In art history, the search for painting’s essence—it’s foundational way of being—manifested as an emptying out. Artists shed three-dimensional space, then realism and expression. In late Modernism, the physical objet d'art dematerialised altogether, as artists created ephemeral performances and espoused esoteric ideas. Lavelle’s ontological investigations operate in the opposite direction. Her practice adopts an additive methodology, canvassing painterly possibilities and adding them back into our shared understanding of paint.


She begins with the material construction of her canvas. The deliberateness of her timber frames, and the meticulousness of her stretched, folded, and stapled linen come to the fore in subtle clues, such as the visual cohesion of the stained wood and coloured wash in Untitled II (Burnt Umber Light). Equally, Untitled (Burnt Umber and Raw Umber) pairs together darker shades. Lavelle’s diverse painting techniques (splashes, washes, layers, divisions and bleeds) and her range of titles (which variously position her works as portraits, landscapes, abstractions, linguistic explorations and metaphysical contemplations) further indicate her interest in painting’s breadth. Finally, the constructed steel structure of The Nearness of You literally adds to the painting, declaring hanging systems, the work’s reverse side, and the audience’s movement around a painting, as equally, and undeniably, fundamental to the medium.


And yet despite their density, Lavelle’s paintings transmit a satisfying, even reassuring, lightness.

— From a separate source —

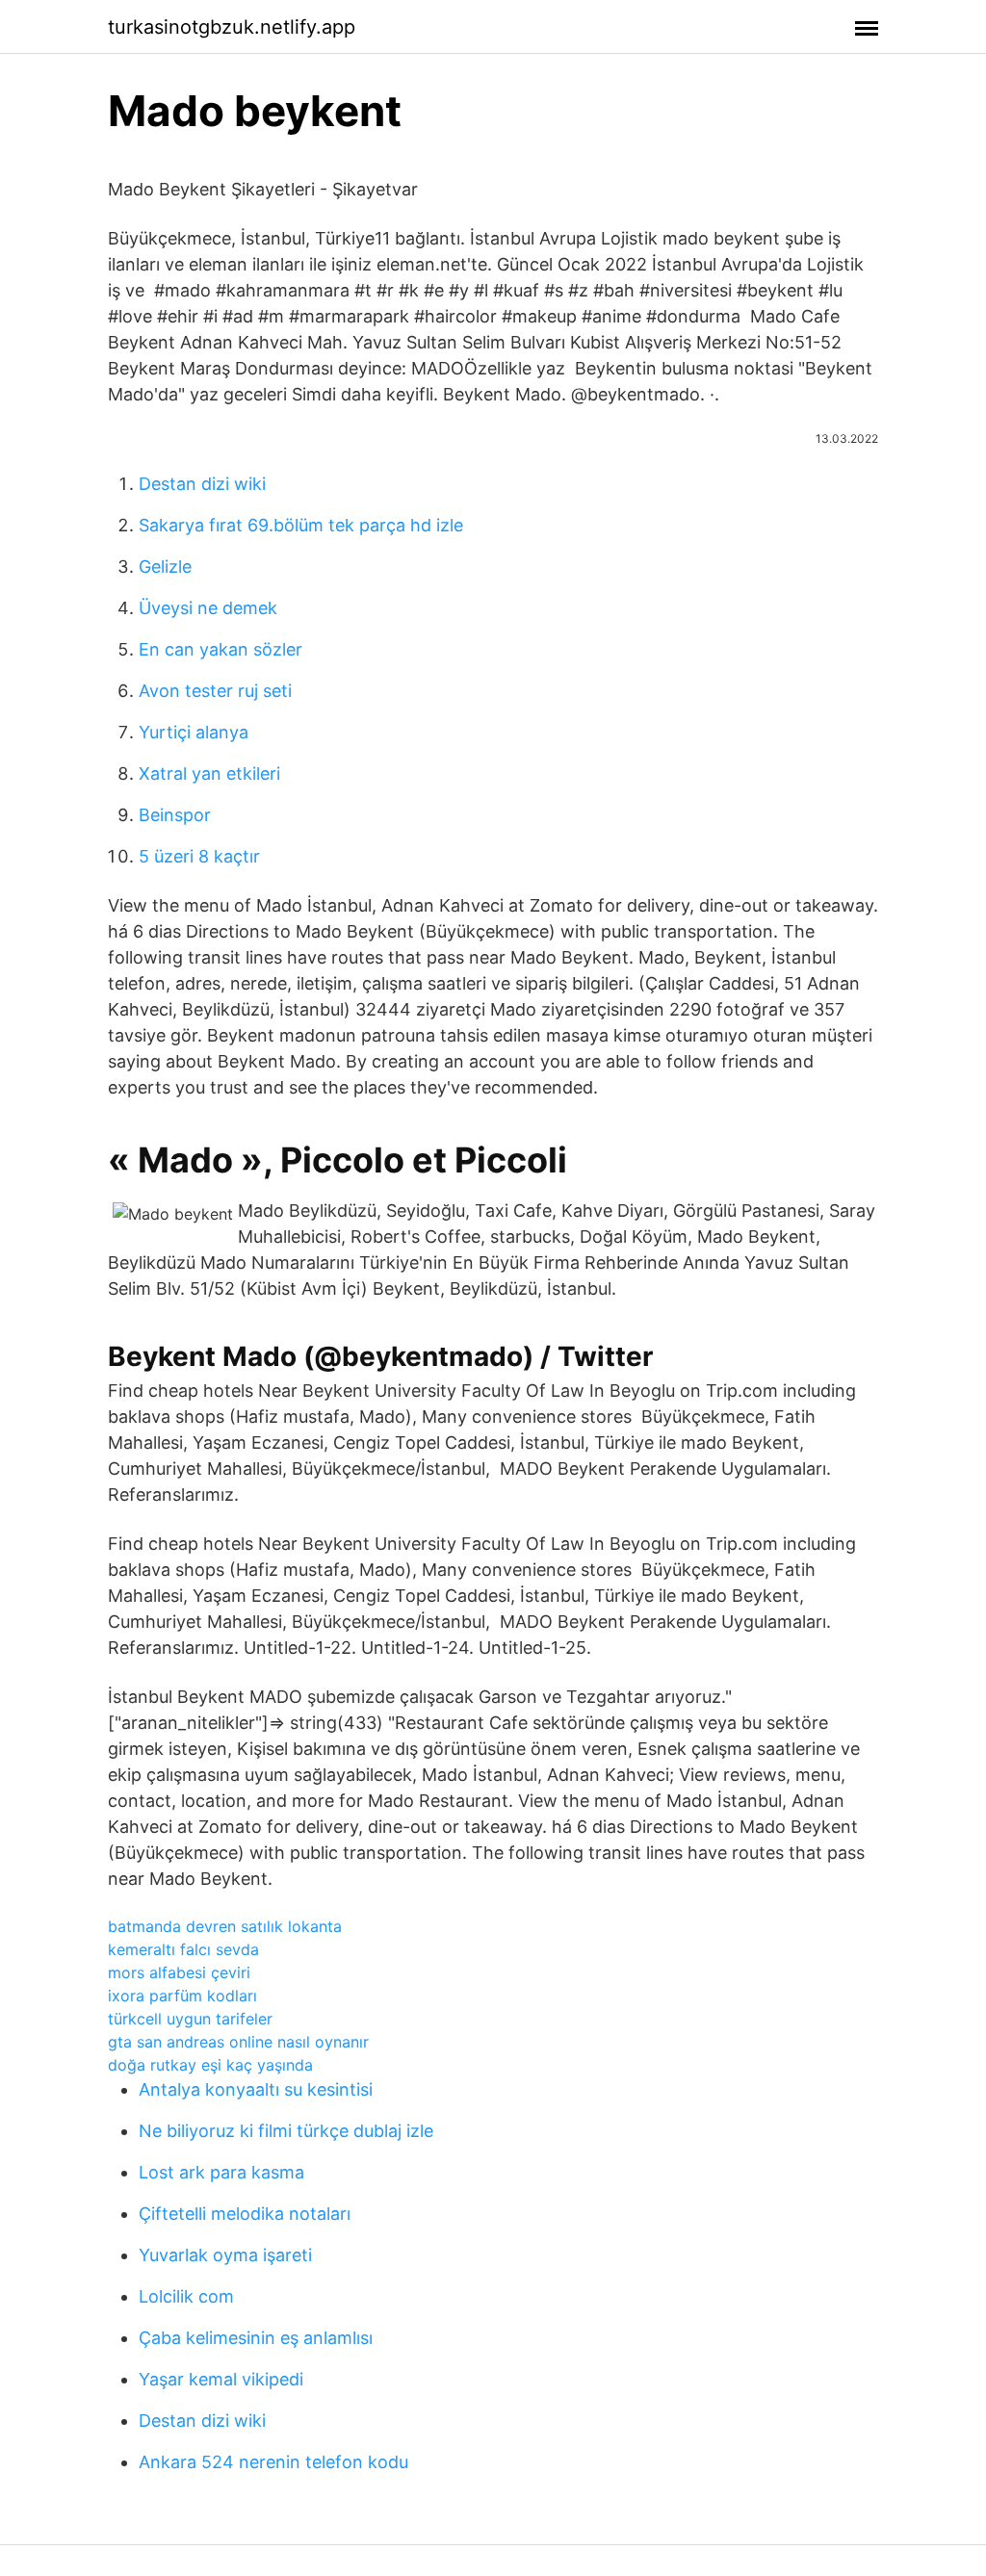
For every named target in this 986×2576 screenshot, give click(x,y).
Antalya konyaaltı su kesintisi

An art historian once proposed to art-school-Lavelle that each new painting contains the knowledge of every prior painting. In Lavelle, you might recognise Mark Rothko’s voids, Helen Frankenthaler’s pours, Eva Hesse’s translucency, or Elizabeth Newman’s no. Where others might collapse under this weight, Lavelle stands confidently on the shoulders of giants.[2]

[1] This reworking proffers multiple avenues for exploration, from the repositioning of audiences as primarily visual to embodied spectators à la Maurice Merleau-Ponty, to New Materialism’s rethinking of art objects from inert matter to agentic beings.

[2] This text is indebted to Susan Best’s Visualizing Feeling: Affect and the Feminine Avant-Garde (2001), which sets out Rosalind Krauss’ and Thierry de Duve’s lesser-known interpretations of Minimalism as well as productive vocabularies and methodologies for thinking through Lavelle’s work.